We see Dorian’s rise to social media sensation as lead singer of the ‘Black Hearts’ and also the fate of those he uses and discards along the way. These are Hallward, Sybil Vane (the actress Dorian becomes enthralled by) and Charlie Rose (the impressive Robert Grouse), who is not in the original story, but here is an impresario and MC. Dorian wants to be good, but it is too late and he is well set on his downward destructive spiral. In the second act some ten years later Dorian’s drug-fuelled hedonistic, dissolute lifestyle – as the corrupter or both women and men – begins to take its toll and he is increasingly obsessed by maintaining the deception and this causes him to murder (spoiler alert!) Hallward.
The cast of eight work hard and are mostly actors who sing a bit rather than genuine singing actors. Most impressive was Johanna Stanton’s Lady Henry and John Addison who brought a self-serving, haughty air to Lord Henry’s machinations and was suitably despairing at Dorian’s demise at the end. I read somewhere once how Bowie ‘gave the impression that two souls were looking out at you’ and that is perhaps something Bart Lambert brings to his equally androgynous and gawky Dorian. Lewis Rae’s softly spoken Hallward was as thinly sketched as most of the subsidiary characters but embodied how conflicted the artist was about the consequences of his art. Fia Houston-Hamilton’s ‘Lady Windemere’s Fan Dance’ needed a bit more work, but she was quite affecting as Sybil Vane. Dorian has become attracted to her when she appeared in boy’s clothes as Rosalind in Shakespeare’s As You Like It. He was her ‘Prince Charming’ though he was more interested in her onstage than off, since for Dorian acting is ‘much more real than life’. Vane thinks he is her meal ticket to greater fame and fortune but when he rejects her she is found dead in her dressing room, though there is just a suggestion that Lord Henry had a hand in that. (It is for her that Dorian sings the impassioned ‘Song for a Dead Girl’.) Sophie Jugé (who is also the music director for the production) catches the eye as she comes in and out of the action as Dorian’s housekeeper Mrs Leaf who acts as something of his conscience down the years.
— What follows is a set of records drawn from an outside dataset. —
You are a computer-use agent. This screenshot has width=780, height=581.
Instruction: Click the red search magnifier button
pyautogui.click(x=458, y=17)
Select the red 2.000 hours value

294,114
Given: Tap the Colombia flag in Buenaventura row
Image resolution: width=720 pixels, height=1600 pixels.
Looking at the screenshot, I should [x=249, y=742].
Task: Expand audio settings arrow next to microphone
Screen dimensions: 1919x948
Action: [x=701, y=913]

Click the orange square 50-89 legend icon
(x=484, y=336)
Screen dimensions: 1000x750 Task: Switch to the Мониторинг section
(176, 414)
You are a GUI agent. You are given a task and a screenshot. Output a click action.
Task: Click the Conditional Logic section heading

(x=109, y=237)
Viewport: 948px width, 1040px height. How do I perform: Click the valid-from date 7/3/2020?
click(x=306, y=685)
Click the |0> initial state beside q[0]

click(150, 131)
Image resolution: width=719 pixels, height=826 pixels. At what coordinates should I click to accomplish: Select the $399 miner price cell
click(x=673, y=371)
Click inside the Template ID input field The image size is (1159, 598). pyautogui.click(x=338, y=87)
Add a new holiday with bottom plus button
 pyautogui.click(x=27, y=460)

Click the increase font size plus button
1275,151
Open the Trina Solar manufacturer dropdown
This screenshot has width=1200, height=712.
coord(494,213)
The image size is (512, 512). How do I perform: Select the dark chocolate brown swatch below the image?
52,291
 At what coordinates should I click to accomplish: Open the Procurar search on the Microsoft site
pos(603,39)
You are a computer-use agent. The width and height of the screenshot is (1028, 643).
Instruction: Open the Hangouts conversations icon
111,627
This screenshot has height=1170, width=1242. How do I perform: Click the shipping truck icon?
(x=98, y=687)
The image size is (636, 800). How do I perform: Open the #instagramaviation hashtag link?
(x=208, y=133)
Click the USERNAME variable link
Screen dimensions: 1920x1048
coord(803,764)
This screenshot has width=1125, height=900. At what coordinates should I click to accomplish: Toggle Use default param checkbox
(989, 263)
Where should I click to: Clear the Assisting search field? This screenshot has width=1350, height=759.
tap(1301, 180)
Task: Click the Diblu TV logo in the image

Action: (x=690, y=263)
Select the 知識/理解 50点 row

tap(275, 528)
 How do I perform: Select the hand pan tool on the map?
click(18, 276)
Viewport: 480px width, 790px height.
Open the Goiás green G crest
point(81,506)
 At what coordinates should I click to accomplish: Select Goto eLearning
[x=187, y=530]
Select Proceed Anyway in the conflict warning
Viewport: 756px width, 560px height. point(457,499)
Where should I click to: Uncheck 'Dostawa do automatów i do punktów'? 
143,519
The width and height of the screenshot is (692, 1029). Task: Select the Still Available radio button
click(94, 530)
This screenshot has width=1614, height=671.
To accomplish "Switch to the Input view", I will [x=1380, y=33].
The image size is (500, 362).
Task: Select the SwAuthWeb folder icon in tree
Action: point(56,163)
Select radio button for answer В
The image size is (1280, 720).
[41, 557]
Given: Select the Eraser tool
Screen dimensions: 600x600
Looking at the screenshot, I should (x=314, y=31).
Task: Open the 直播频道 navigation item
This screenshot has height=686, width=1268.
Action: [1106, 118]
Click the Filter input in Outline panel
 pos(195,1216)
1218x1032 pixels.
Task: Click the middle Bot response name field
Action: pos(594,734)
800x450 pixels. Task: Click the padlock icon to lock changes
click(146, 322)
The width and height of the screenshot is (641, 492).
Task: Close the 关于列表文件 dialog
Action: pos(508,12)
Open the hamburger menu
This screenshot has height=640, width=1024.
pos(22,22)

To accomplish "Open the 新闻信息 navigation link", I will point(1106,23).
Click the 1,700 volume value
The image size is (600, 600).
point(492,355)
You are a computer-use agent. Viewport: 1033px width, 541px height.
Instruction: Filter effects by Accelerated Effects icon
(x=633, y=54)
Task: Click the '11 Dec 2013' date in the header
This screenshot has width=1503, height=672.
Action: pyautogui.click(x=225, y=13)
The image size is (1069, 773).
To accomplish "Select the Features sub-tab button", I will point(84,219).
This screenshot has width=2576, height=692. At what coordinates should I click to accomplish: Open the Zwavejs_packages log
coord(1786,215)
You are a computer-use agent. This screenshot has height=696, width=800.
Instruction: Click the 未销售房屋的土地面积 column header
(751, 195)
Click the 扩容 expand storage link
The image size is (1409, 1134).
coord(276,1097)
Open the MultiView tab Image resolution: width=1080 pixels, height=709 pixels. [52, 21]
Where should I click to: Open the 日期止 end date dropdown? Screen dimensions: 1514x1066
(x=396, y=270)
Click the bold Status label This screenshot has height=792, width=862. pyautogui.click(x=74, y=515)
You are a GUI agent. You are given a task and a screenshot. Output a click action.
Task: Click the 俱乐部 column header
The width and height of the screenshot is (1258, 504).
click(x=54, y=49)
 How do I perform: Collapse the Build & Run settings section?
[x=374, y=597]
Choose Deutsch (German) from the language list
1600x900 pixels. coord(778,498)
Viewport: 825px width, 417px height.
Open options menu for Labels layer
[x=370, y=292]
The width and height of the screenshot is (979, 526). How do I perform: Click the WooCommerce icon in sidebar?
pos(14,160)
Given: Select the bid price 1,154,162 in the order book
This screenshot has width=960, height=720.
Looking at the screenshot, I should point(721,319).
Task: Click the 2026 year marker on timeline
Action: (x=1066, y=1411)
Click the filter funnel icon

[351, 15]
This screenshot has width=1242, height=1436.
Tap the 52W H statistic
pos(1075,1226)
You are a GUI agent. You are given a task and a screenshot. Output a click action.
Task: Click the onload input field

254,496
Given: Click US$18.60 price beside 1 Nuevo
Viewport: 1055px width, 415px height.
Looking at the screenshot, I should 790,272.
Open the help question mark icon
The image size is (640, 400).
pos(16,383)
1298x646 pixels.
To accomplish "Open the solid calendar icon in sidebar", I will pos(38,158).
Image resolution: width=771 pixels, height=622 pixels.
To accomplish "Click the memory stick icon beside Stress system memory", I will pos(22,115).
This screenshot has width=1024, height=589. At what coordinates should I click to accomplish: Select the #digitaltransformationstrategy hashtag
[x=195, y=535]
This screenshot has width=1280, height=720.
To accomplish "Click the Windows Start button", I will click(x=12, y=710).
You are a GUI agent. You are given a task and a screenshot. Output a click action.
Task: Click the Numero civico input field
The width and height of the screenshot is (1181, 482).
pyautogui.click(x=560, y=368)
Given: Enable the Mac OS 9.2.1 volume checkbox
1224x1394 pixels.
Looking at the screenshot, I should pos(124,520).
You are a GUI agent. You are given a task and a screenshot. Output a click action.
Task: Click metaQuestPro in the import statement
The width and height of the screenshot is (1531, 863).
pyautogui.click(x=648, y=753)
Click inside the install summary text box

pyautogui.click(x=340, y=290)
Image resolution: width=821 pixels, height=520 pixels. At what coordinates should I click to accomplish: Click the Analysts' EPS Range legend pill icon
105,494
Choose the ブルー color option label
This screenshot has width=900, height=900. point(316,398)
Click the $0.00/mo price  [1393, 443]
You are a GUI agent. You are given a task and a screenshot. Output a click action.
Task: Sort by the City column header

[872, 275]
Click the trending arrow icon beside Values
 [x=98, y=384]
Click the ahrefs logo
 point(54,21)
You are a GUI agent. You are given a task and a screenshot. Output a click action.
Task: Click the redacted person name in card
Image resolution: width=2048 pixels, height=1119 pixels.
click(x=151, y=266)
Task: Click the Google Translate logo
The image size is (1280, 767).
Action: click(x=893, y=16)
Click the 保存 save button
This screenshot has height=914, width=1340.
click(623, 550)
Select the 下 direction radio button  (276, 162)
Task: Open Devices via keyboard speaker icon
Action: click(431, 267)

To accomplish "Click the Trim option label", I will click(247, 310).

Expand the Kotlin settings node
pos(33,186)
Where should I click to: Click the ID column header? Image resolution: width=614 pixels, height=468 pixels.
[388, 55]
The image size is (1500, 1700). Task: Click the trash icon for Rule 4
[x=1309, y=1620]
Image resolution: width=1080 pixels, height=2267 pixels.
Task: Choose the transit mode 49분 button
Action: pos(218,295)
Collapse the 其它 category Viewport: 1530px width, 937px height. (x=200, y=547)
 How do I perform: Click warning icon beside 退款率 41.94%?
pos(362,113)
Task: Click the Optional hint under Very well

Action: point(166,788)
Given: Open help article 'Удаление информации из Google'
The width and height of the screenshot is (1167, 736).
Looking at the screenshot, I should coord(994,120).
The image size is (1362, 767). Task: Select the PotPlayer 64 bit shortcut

Reedman directed this herself and Dorian: A Rock Musical is described as having been ‘filmed at a secret location in the heart of the West End’ which was apparently ‘site-specific’. Though while some of the scenes, as well as Belle Mundi’s costumes, have a dusty timeless quality – neither nineteenth nor twenty-first century – others such as the theatre Sybil Bane’s performs at and ‘Club 27’ where we see Dorian partying have a school play look to them. It is interesting to read how the show began life as a reading at London’s Café Royal, in the same room that Wilde himself used to stage his own readings. A proposed run at the Other Palace was cancelled due to the first lockdown in March 2020 just two days before opening night. Now thanks to Ruby in the Dust Theatre company Dorian has finally got its world premiere – thanks to this Stream.Theatre filmed version (directed by Julia Froud) – which does what it can without any intrusive camera trickery to make a case for this new musical having a longer life, even if it will not be quite as ageless as the story’s protagonist.